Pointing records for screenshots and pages

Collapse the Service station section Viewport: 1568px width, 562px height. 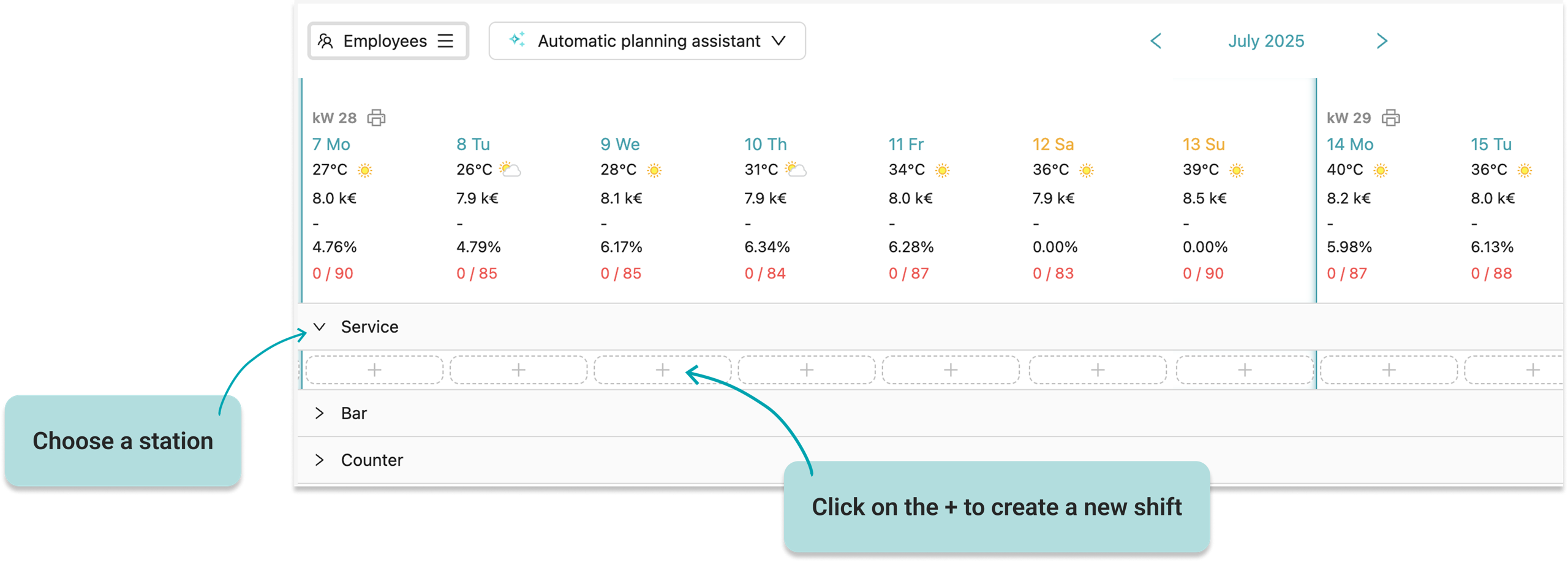[x=320, y=327]
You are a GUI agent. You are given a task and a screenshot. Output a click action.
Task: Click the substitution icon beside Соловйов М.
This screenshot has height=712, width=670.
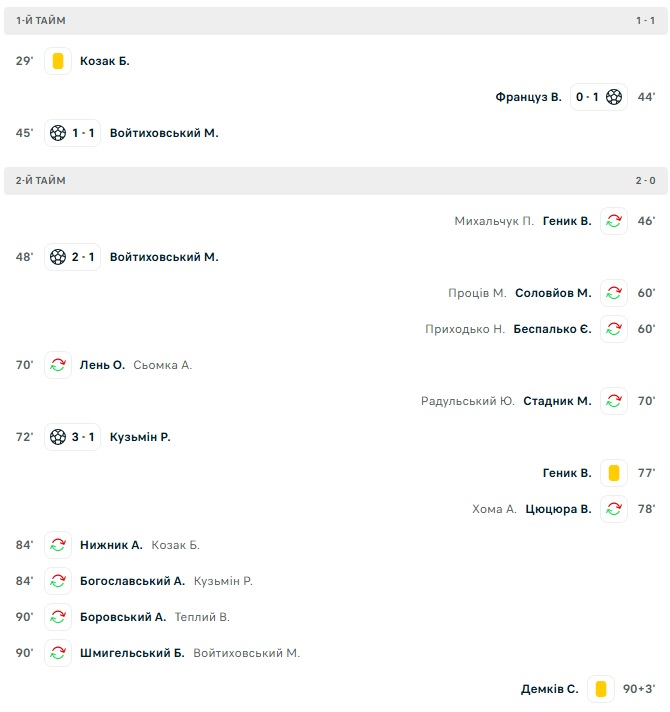coord(614,293)
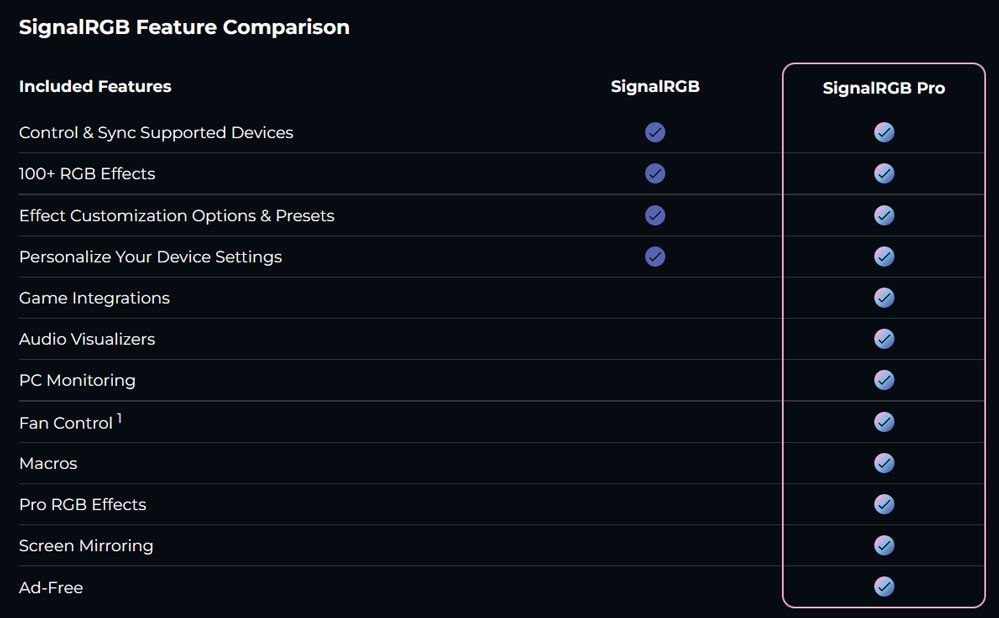The height and width of the screenshot is (618, 999).
Task: Click the Game Integrations feature label
Action: pos(94,298)
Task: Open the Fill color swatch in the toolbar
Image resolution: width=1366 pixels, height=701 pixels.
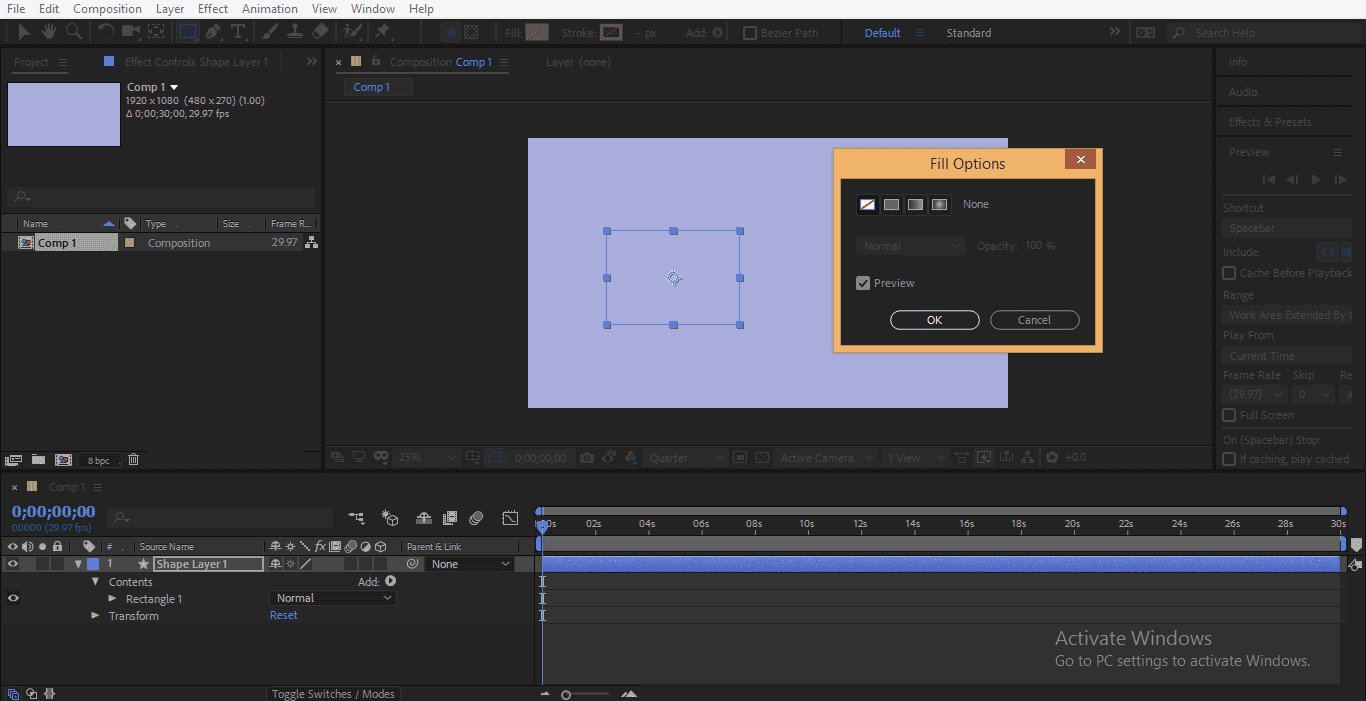Action: pos(537,32)
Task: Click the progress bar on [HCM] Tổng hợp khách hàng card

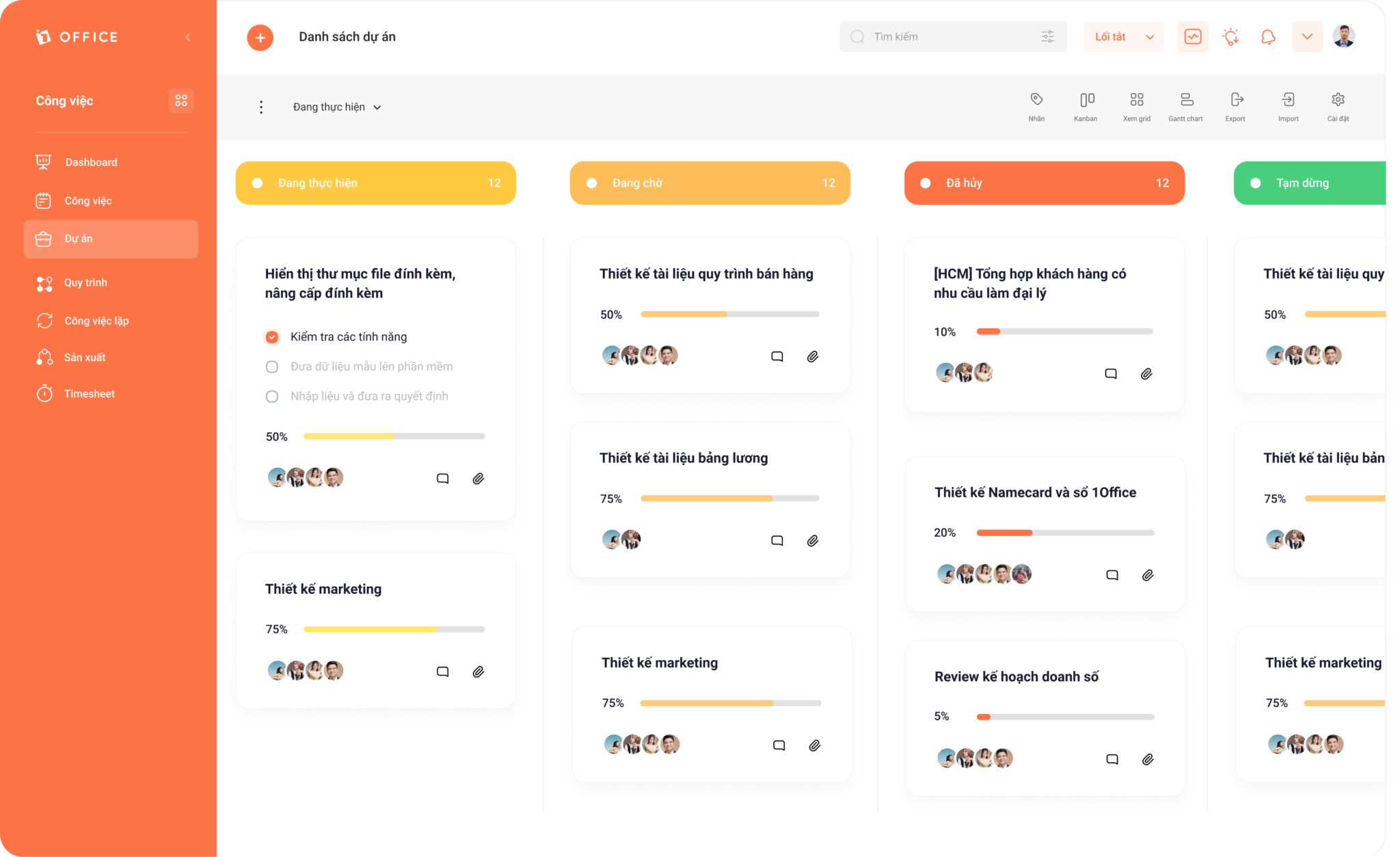Action: point(1064,332)
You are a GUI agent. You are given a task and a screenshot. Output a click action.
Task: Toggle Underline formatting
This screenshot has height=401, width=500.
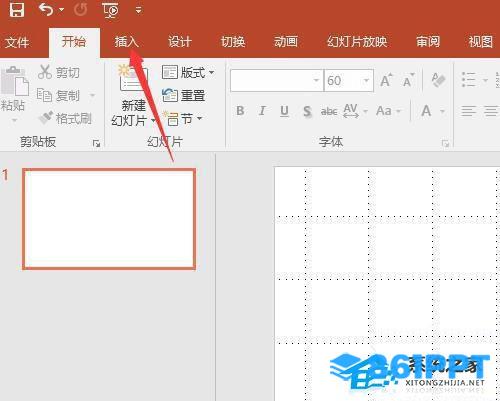[x=284, y=111]
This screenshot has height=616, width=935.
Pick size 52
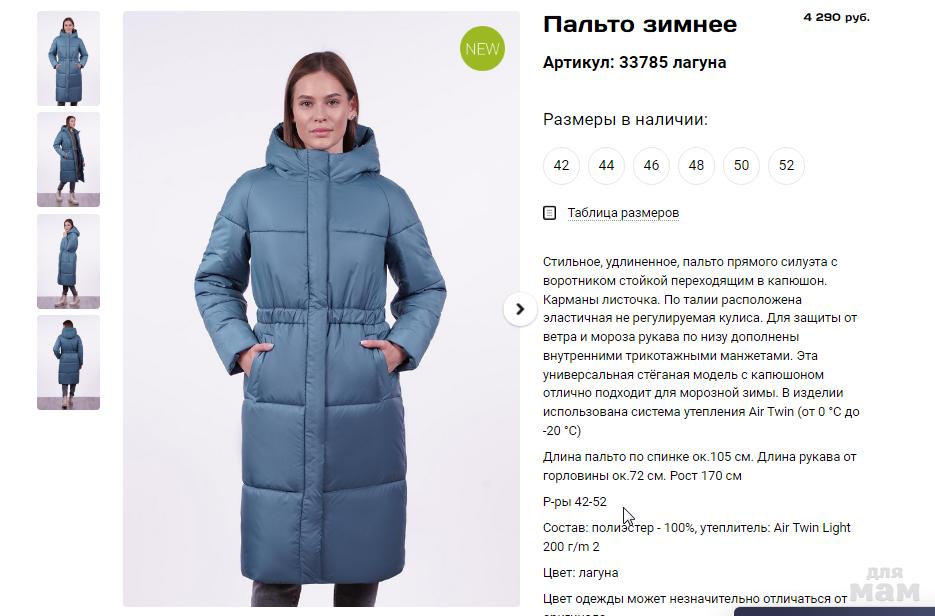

- _Stated problem_
Reproduce the listing verbatim from the line containing "Task: Open the" through the end of the listing, inclusive. Omit the pictures from your answer.

- _Solution for this problem_
Task: Open the Fill color swatch in the toolbar
Image resolution: width=1366 pixels, height=701 pixels.
Action: pos(537,32)
Task: Click the progress bar on [HCM] Tổng hợp khách hàng card

Action: point(1064,332)
You are a GUI agent. You are given a task and a screenshot. Output a click action.
Task: Toggle Underline formatting
This screenshot has height=401, width=500.
[x=284, y=111]
This screenshot has height=616, width=935.
Pick size 52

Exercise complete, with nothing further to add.